Interesting experiences seems it does differ.

I can see what you are saying Bella and how this may cloud judgement 

Myself and DH have made our minds up about what we want to do next and that's without a picture, exciting times ahead fingers crossed x


----------



## -x-Lolly-x- (Feb 3, 2012)

It does make sense, as long as you see a photo a some stage!  It does pull at the heartstrings when you see a little face on the front of a profile or CPR as you will it to all be 'ok', and if it's not I suppose they fear you will try and make it 'ok' as you have already fallen for the angelic LO beaming from front page!  When we were looking at profiles we enquired about a couple before our possible link LO.  I must say that while it didn't cloud judgement, it was very hard to admit it wasn't right.  You naturally start picking out features of resemblance and imagining them in a pretty dress or smart shirt and how cute they would look.  And adoption isn't solely about cute!!!  Although our   links report all reads well and is most certainly cute too!     

Oh Newmum, I am excited for you


----------



## MummyElf (Apr 11, 2013)

Congratulations newmum!

As a woman on our prep group used to say 'it's easy to get hooked into a photograph'  

To be honest that wasn't the case with us - we viewed a profile and as soon as I saw the photo I knew it wasn't our LO....I just knew. We also saw a few other vids and pics at one of those 'adoption days' and again, whilst I was sucked in by a couple, I still knew they weren't our LO. When we did see our LO's profile that was that. Absolutely knew and that feeling grew and grew. Now she's upstairs napping having moved in a couple of days ago.

I think the photo is important and I think they should show it to prospectives but I guess that's up to them and I can see how easy it would be to ignore the profile and coo over the photograph!! I hope they let you see one soon and in the meantime - exciting times ahead!!!!


----------



## MummyAuntieKatie (Oct 18, 2012)

Our SW showed us the picture before even telling us she'd brought a profile with her! As soon as I saw it I knew we'd found our son, luckily the CPR backed that up!!    xx


----------



## Mummy DIY Diva (Feb 18, 2012)

I would never make a judgement without seeing a photo (obviously this is just me.) For me I have always been around little ones huge family and I have always worked and volunteered with kids. Some children I think are sweet and some make my heart lurch. For me and DH to adopt a child / children they need to make our hearts lurch. Our hearts lurching will not make us agree to an unsuitable match the CPR and SW's information will be vital. However on top of the right boxes being ticked by CPR I need to feel a connection. I do fully understand that I may feel a connection to a photo that due to CPR isn't right. If an SW refused to show me a photo when I will make it very clear I want one, (I think for me rightly or wrongly) so it didn't cloud my judgement I'd feel a bit patronized. 

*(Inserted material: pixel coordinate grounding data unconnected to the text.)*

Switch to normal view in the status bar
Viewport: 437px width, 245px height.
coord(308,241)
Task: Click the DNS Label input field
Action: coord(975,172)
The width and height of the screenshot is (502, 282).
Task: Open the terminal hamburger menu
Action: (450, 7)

To get to this point me and DH have had to make a lot of hard decisions and I think SW's should respect that we aren't looking at this naively. Sorry just my feelings I do also fully understand people who say they want to sit and really consider the CPR before they have a little face in their mind because for them they feel it would make it harder to make the decision. What I am saying is we are all able to decide for ourselves how we want to approach it.


----------



## newmum (Jan 22, 2011)

I understand what you are saying Gwyneth, for us our hearts have gone reading the CPR and would like to see a photo at some stage and feel like this will confirm our hearts that this is LO. I was surprised that SW couldn't show us a photo at this stage because you do at adoption days and CWW etc. I think she didn't want us to base any decision on a photo which we wouldn't

Lolly I'm excited for you too


Thank you so much for sharing your experiences, many different ones and very interesting

X


----------



## Mummy DIY Diva (Feb 18, 2012)

New Mum I am really glad you've found your LO  . Hope I didn't sound rude or mean but I just get annoyed that other people feel they can tell how we think, react or are able to make decisions better than we can ourselves. I hope you get a lovely photo of your LO soon so you can fall in love even more. You and Lolly might end up being intro buddies what a fab thought   x x x x


----------



## newmum (Jan 22, 2011)

Of course not Gwyneth thanks for your advice and reply. I know how exciting we may be buddies with Lolly x x x


----------



## -x-Lolly-x- (Feb 3, 2012)

Oh goodness, dare we dream?!!!


----------



## newmum (Jan 22, 2011)

I will if you will


----------



## -x-Lolly-x- (Feb 3, 2012)

Deal!!!!


----------



## newmum (Jan 22, 2011)

Done!!!


----------



## -x-Lolly-x- (Feb 3, 2012)

Eeeeeeeeeeeeeeeeeeeekkkkkkkk!!!!!  ()


----------



## Handstitchedmum (Mar 24, 2013)

gwyneth27 said:


> I would never make a judgement without seeing a photo (obviously this is just me.) For me I have always been around little ones huge family and I have always worked and volunteered with kids. Some children I think are sweet and some make my heart lurch. For me and DH to adopt a child / children they need to make our hearts lurch. Our hearts lurching will not make us agree to an unsuitable match the CPR and SW's information will be vital. However on top of the right boxes being ticked by CPR I need to feel a connection. I do fully understand that I may feel a connection to a photo that due to CPR isn't right. If an SW refused to show me a photo when I will make it very clear I want one, (I think for me rightly or wrongly) so it didn't cloud my judgement I'd feel a bit patronized.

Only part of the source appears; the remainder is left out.